Une autre tendance est peut-être à l’œuvre, et ne serait d’ailleurs pas incompatible avec le jugement du patron de Twitter. Les ingénieurs performants ont davantage que naguère tendance à quitter leurs labos pour fonder leur propre société, entraînant avec eux de jeunes chercheurs et se localisant tout près des grandes universités où ils puisent à la fois dans les travaux de leurs équipes de recherche et dans le pool de talents qui en émergent. Leur recherche s’appuie bien davantage sur le financement public. On en voit l’exemple dans le domaine du traitement du sida avec la trithérapie sur base d’antirétroviraux, aujourd’hui le traitement dominant. Les brevets sont disséminés ou sont du domaine public et aucun des grands labos n’en détient. En cas de succès, l’entreprise se développe par ses moyens propres ou se fait racheter par un grand labo en mal de molécules, comme on le voit avec le rachat récent de Genzyme par Sanofi.

 

 

Une incidente est ici utile. Dans le cas de l’industrie pharmaceutique, un des effets de la législation sur les brevets est de permettre à l’entreprise de conserver la propriété intellectuelle du produit de la recherche, non seulement bien sûr vis-à-vis de ses concurrents, mais aussi vis-à-vis de ses salariés, qui restent des salariés, si brillants soient-ils et quel que soit le succès de la molécule découverte. Ils ne peuvent revendiquer aucune part sur l’innovation, d’autant qu’il s’agit souvent d’une découverte collective et coopérative. D’où au total des rémunérations assez modestes. C’est exactement l’inverse dans l’industrie financière aujourd’hui majoritairement structurée en grandes banques d’investissement. Il n’y a pas ici de brevets et de propriété intellectuelle sur les innovations financières. Du coup, la banque n’arrive pas à capter entièrement à son profit le produit de l’innovation.
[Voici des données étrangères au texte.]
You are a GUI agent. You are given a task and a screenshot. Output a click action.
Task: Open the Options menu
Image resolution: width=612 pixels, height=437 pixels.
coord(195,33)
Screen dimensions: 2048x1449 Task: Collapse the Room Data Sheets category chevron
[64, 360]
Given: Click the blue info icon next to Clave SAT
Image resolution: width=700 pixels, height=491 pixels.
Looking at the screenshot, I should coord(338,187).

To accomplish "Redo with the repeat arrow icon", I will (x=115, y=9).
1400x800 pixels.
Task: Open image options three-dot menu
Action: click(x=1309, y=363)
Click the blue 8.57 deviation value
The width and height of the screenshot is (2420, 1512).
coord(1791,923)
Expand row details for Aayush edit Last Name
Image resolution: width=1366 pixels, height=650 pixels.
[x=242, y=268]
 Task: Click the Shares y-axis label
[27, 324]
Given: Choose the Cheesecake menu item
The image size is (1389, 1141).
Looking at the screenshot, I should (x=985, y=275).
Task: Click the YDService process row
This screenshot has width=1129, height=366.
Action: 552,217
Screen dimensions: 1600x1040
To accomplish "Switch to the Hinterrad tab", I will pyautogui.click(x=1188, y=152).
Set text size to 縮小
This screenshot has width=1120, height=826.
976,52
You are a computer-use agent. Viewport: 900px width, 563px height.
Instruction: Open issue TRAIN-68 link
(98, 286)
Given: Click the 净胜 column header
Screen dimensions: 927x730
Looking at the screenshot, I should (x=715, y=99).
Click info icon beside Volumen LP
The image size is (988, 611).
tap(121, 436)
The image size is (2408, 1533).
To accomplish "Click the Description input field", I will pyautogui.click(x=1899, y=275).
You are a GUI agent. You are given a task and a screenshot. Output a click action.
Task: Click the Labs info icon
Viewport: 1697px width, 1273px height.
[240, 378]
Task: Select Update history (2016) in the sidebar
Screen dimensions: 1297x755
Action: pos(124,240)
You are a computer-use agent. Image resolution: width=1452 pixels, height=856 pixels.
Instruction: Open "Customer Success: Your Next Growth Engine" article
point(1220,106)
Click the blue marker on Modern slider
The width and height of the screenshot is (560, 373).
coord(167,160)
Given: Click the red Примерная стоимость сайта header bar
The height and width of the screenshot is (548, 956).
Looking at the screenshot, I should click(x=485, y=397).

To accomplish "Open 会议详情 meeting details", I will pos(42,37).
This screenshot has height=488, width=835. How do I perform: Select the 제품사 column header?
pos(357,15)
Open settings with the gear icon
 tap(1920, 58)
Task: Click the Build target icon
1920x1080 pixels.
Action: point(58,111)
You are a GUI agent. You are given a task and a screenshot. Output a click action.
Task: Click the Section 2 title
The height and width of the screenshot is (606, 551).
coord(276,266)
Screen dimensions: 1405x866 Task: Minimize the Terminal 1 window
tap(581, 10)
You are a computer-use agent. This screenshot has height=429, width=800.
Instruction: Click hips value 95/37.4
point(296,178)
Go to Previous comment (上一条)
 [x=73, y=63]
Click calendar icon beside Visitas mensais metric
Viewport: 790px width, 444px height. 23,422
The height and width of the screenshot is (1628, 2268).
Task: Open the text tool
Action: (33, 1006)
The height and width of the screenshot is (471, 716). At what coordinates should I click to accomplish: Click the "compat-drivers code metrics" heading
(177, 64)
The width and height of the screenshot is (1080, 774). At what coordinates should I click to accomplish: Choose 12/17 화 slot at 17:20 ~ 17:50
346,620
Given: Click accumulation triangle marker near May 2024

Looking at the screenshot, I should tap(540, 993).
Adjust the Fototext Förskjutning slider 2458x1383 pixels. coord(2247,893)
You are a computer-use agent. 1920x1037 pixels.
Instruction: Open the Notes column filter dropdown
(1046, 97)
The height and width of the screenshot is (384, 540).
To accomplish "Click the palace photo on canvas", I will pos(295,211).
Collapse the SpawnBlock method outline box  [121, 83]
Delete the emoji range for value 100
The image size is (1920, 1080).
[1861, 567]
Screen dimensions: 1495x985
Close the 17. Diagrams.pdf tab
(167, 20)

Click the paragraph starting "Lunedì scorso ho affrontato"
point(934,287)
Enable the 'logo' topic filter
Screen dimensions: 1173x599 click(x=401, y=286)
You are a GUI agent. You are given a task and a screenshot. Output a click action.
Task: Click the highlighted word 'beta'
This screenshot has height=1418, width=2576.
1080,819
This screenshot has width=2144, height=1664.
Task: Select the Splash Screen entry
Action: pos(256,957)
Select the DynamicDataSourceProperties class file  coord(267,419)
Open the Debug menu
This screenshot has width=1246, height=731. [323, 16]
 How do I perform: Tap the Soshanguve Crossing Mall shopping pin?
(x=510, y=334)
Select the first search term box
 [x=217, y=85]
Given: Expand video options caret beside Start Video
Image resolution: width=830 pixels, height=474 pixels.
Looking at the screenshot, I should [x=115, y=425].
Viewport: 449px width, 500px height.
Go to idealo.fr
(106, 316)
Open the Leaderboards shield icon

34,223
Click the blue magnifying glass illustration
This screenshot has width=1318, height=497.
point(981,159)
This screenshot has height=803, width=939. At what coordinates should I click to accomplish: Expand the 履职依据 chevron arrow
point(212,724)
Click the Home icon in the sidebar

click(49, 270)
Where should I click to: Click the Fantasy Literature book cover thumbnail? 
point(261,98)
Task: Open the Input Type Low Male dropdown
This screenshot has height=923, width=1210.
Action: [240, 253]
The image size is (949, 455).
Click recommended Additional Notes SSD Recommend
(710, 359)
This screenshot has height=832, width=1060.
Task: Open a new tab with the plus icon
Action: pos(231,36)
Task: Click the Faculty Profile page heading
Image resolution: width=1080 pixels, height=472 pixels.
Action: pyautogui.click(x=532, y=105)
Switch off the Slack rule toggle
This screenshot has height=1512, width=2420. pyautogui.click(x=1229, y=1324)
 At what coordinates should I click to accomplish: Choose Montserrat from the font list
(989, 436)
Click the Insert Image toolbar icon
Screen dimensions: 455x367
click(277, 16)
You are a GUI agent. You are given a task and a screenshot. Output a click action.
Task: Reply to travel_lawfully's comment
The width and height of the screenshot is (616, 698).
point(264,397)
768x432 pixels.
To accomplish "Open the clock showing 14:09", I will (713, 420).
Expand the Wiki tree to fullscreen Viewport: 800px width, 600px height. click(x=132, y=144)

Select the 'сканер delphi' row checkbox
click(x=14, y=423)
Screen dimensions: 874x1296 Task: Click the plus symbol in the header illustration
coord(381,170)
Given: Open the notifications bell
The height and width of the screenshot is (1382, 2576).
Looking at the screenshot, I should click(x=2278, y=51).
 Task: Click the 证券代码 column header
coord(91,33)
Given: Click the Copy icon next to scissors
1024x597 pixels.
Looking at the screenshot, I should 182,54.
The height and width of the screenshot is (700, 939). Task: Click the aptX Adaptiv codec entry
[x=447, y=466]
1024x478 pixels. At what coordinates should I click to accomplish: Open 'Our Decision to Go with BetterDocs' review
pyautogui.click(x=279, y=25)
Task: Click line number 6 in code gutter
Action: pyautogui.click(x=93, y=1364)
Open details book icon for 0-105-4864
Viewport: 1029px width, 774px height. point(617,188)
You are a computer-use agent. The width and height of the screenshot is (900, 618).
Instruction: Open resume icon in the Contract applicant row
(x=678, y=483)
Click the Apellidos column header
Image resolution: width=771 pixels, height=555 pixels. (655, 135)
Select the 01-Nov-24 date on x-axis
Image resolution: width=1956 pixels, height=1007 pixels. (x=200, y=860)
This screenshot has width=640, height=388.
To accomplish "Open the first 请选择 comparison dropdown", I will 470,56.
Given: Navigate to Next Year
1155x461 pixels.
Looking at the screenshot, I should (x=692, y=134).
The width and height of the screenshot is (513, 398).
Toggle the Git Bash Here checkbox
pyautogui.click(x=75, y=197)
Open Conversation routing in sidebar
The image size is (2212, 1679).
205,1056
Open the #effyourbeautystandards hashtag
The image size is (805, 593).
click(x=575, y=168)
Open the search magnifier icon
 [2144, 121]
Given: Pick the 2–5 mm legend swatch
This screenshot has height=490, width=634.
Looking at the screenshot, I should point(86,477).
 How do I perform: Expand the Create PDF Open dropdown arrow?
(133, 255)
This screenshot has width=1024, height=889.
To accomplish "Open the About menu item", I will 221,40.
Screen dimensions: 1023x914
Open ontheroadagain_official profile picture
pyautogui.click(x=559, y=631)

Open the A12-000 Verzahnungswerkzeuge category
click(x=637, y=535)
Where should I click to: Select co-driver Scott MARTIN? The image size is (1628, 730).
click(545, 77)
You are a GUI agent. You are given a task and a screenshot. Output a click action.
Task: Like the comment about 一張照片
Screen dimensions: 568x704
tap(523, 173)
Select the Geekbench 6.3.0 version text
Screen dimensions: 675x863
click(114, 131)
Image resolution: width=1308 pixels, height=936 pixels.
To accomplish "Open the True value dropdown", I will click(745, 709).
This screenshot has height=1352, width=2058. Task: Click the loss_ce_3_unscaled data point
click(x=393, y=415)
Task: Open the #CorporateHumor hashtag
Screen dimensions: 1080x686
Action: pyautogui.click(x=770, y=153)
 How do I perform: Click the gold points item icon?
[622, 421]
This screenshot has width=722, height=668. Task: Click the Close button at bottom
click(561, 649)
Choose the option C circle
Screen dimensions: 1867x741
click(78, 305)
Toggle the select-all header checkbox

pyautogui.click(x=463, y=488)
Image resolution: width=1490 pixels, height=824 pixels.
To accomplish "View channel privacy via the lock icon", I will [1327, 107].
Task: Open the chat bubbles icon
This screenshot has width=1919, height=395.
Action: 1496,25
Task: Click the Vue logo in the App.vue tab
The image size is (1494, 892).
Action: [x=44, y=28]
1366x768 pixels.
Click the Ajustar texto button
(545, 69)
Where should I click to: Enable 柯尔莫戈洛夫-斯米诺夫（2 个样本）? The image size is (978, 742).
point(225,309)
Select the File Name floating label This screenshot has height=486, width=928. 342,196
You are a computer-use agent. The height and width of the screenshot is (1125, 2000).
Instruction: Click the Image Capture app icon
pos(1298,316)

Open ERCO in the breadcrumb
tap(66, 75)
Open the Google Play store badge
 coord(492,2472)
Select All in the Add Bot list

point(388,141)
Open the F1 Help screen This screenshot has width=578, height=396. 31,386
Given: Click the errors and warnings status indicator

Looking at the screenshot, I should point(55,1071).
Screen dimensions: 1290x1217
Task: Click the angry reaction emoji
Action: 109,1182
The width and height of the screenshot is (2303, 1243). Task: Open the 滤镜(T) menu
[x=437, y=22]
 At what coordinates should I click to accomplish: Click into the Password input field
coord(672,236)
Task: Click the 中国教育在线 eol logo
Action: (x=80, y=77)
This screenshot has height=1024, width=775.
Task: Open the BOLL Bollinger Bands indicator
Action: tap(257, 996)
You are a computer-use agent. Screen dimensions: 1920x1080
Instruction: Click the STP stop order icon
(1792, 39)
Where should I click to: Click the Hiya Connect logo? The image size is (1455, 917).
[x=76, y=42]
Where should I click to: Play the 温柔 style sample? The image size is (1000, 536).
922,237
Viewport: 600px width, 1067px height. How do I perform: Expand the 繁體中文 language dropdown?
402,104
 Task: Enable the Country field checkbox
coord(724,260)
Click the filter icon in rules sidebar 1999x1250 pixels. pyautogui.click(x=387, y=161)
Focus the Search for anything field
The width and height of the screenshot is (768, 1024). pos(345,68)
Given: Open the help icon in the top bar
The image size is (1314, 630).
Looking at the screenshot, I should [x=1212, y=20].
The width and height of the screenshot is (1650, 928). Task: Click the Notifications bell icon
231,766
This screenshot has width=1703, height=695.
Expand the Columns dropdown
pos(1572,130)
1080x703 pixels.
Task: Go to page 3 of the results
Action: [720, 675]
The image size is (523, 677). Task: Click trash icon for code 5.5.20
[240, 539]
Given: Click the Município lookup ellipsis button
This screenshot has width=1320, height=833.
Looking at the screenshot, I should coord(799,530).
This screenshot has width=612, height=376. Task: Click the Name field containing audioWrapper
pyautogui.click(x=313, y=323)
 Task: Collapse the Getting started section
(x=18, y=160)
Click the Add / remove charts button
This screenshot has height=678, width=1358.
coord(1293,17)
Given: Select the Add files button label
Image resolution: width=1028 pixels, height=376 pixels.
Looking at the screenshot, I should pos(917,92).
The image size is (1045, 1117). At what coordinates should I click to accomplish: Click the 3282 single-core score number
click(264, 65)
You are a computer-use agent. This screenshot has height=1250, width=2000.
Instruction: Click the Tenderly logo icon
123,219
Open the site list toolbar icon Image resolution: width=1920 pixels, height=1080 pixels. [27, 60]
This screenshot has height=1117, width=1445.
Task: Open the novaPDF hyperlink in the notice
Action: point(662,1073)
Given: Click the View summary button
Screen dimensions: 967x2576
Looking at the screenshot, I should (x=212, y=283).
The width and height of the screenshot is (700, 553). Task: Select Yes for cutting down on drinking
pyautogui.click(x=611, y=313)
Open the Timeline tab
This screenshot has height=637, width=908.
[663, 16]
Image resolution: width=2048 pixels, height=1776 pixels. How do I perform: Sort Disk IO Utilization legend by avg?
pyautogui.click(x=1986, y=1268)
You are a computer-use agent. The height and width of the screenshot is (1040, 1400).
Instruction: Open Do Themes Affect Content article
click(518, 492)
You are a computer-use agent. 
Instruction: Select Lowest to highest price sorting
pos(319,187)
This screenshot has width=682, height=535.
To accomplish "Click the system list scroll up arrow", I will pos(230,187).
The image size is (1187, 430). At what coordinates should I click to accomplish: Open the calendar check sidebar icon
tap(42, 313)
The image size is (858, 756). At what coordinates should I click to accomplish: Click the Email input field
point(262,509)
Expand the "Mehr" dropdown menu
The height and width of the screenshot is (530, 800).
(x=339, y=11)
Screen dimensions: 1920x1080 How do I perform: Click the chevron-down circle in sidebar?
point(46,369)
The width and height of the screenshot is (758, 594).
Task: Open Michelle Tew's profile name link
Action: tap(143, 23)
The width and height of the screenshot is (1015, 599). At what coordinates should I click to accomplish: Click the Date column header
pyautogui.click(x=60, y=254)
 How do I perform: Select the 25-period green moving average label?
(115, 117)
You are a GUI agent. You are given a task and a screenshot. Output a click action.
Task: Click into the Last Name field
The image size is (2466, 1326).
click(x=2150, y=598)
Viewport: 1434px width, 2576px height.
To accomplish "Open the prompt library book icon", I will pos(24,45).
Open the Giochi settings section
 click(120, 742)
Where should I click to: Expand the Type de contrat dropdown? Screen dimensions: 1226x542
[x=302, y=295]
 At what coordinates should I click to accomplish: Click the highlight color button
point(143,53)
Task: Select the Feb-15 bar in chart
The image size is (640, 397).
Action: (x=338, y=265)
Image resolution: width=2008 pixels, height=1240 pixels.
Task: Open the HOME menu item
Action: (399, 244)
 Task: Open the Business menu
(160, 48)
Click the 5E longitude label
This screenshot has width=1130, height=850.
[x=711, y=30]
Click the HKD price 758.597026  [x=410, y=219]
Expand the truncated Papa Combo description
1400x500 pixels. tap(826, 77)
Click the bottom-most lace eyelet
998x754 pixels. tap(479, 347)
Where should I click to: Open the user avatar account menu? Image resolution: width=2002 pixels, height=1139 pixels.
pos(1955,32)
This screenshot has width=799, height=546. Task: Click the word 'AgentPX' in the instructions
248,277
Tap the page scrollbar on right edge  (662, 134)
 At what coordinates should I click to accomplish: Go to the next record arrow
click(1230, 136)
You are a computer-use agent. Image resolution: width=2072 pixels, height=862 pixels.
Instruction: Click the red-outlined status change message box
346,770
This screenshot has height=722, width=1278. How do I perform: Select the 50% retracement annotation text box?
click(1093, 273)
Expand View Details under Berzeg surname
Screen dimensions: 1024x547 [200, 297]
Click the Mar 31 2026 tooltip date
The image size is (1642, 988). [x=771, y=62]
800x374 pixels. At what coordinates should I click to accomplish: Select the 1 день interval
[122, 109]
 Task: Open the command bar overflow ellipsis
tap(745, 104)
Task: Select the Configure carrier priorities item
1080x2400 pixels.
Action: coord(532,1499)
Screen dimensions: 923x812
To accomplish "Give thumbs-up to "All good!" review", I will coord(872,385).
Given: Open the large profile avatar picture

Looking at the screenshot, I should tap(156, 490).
C’est un des facteurs qui explique les très hautes rémunérations de la finance, considérablement plus élevées que dans l’industrie pharmaceutique2.

1. Le financement privé, il ne faut jamais l’oublier, n’empêche pas que la recherche médicale reste très majoritairement financée sur fonds publics. Y compris dans un pays comme les États-Unis. En 1995, sur les 25 Md$ consacrés à la recherche biomédicale, l’industrie privée en fournissait 10 Md$ quand 11,5 Md$ venait du gouvernement fédéral et 3,5 Md$ de fondations publiques ou privées.
2. Voir Meunier, François, 2010, « Pourquoi de tels salaires dans la banque », in Rapport Moral sur l’argent dans le monde, 2010, ouvrage collectif, Association d’économie financière.